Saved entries
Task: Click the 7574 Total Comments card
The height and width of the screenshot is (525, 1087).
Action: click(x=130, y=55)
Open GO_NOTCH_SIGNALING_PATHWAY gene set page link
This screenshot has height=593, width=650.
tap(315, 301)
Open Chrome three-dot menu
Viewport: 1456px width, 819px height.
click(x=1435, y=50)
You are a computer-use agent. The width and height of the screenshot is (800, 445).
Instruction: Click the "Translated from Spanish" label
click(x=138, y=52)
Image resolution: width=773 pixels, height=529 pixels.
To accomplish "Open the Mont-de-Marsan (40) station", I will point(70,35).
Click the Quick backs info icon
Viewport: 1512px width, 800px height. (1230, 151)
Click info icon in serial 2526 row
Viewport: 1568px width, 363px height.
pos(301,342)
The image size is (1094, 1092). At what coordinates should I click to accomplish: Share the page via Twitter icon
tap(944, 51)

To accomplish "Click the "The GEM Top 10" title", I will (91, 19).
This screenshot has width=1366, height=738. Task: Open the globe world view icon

DESCRIPTION OF THE TASK
Print the line that contains "Instruction: Click the", then every later line of the entries above up to and including the last, all exactly as written.

WRITTEN REPLY
Instruction: Click the "Translated from Spanish" label
click(x=138, y=52)
Image resolution: width=773 pixels, height=529 pixels.
To accomplish "Open the Mont-de-Marsan (40) station", I will point(70,35).
Click the Quick backs info icon
Viewport: 1512px width, 800px height. (1230, 151)
Click info icon in serial 2526 row
Viewport: 1568px width, 363px height.
pos(301,342)
The image size is (1094, 1092). At what coordinates should I click to accomplish: Share the page via Twitter icon
tap(944, 51)

To accomplish "Click the "The GEM Top 10" title", I will (91, 19).
This screenshot has width=1366, height=738. Task: Open the globe world view icon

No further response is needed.